San Francisco, CAOn December 16, Judge Edward Chen of the Northern District of California denied Uber’s Motion to Dismiss a class action California labor lawsuit that claims Uber drivers were misclassified as independent contractors under standards set out inDynamex Operations West, Inc. v. Superior Court. However, in Colopy v. Uber Techs Inc., Judge Chen also denied the drivers’ Motion for a Preliminary Injunction. The injunction would have required the ride-hailing giant to begin to treat drivers as employees immediately.
The case has three elements that have now become familiar and will likely figure prominently in California misclassification lawsuits in 2020: the Dynamex standards, newly codified in California Assembly Bill 5; Uber’s arbitration agreement defense; and some intriguing efforts at public policy arguments aimed squarely at overcoming the arbitration roadblock.
Dynamex standards
In Dynamex, the California Supreme Court set out a three-part test (often called the “ABC” test because of the paragraph designations in the opinion) for determining whether a worker is an employee or might legitimately be treated as an independent contractor. The three issues are:
Is the worker free from the control and direction of the hiring entity in the performance of the work, both under the contract for the performance of the work and in fact?
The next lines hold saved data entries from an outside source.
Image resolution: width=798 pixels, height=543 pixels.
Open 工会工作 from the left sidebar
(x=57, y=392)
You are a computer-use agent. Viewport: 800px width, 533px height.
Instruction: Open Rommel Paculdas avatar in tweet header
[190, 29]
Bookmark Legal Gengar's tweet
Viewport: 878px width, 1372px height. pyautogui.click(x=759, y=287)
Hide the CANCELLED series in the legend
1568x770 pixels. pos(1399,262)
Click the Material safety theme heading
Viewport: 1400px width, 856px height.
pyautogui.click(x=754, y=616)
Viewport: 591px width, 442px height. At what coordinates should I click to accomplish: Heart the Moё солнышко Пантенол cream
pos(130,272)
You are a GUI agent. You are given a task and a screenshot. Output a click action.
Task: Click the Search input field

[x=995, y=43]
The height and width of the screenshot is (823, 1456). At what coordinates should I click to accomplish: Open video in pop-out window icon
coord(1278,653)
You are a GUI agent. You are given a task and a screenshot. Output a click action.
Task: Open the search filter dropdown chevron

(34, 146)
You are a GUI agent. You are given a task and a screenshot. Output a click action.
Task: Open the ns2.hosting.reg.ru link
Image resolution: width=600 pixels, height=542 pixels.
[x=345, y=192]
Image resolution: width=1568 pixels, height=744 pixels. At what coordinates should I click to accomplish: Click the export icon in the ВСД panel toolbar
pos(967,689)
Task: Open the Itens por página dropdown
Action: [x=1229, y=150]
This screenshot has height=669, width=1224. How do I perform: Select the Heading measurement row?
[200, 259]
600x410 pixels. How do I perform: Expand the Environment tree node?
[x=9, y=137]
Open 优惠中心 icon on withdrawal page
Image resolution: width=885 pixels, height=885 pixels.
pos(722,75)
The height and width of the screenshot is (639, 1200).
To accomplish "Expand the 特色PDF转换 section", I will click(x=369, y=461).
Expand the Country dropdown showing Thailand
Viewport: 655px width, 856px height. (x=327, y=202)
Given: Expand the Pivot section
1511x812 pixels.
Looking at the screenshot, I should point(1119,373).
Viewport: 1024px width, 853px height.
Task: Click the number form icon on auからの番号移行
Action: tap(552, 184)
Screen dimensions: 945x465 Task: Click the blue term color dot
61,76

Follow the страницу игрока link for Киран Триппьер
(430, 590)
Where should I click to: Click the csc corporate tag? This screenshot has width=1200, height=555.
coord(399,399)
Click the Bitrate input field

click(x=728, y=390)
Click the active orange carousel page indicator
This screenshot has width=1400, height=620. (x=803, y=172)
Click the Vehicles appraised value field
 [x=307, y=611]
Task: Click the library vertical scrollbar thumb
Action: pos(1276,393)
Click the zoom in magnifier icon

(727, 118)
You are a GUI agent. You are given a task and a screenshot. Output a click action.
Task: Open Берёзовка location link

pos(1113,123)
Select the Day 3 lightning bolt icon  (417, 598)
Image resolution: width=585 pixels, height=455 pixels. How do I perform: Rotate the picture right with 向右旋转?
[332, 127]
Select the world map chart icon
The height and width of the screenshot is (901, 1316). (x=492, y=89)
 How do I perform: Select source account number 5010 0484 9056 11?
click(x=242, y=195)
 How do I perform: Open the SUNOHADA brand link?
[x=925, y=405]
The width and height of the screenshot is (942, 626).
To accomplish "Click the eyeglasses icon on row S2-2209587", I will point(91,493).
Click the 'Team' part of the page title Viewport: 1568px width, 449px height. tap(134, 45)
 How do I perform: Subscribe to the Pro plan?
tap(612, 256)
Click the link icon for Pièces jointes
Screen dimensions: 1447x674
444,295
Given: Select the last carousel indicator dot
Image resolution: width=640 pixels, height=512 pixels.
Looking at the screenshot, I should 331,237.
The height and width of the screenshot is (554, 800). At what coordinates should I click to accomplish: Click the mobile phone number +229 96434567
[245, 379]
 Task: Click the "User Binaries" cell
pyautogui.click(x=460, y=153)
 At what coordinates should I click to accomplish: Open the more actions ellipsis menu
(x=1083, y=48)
Does the worker perform work that is outside the usual course of the hiring entity's business?
Is the worker customarily engaged in an independently established trade, occupation, or business of the same nature as the work performed for the hiring entity?
Unless all three questions can be answered affirmatively, the worker should be compensated as an employee and covered by all the protections of California labor law with respect to breaks, wage statements, overtime, and so on.
Under Dynamex, almost all California workers, including Uber drivers, truck drivers, DoorDash dashers, and freelance journalists would arguably qualify as employees. The threat to the gig economy’s basic labor strategy has been described as “existential.”
As of January 1, 2020, the standards have also been codified in AB5. As a matter of substantive law, AB5 would appear to settle many California misclassification disputes for the future. Procedurally, however, the issue is much murkier.
Arbitration agreements
Many businesses that depend on the work of independent contractors, including Uber, require workers to sign employment agreements as a condition of employment. These often contain an acknowledgement that the worker agrees to be classified as an independent contractor, an agreement to submit disputes to individual arbitration and a waiver of the right to participate in a class action lawsuit.
Some argue that mandatory arbitration places workers at a significant disadvantage. Among these:
Workers win less often and receive much lower damages in arbitration than they do in court; and
Employers tend to win cases more often when they appear before the same arbitrator in multiple cases, indicating that they have a repeat-player advantage over employees from regular involvement in arbitration.
Given the cost, trouble and the relatively small potential for recovery, many workers don’t bother; they just absorb the loss and move on.
The strategy of requiring arbitration coupled with the U.S. Supreme Court’s recent decision in Epic Systems Corp. v. Lewis, which confirms the enforceability of these agreements, effectively frustrates the policy intentions of lower court decisions like Dynamex and statutory laws like AB5.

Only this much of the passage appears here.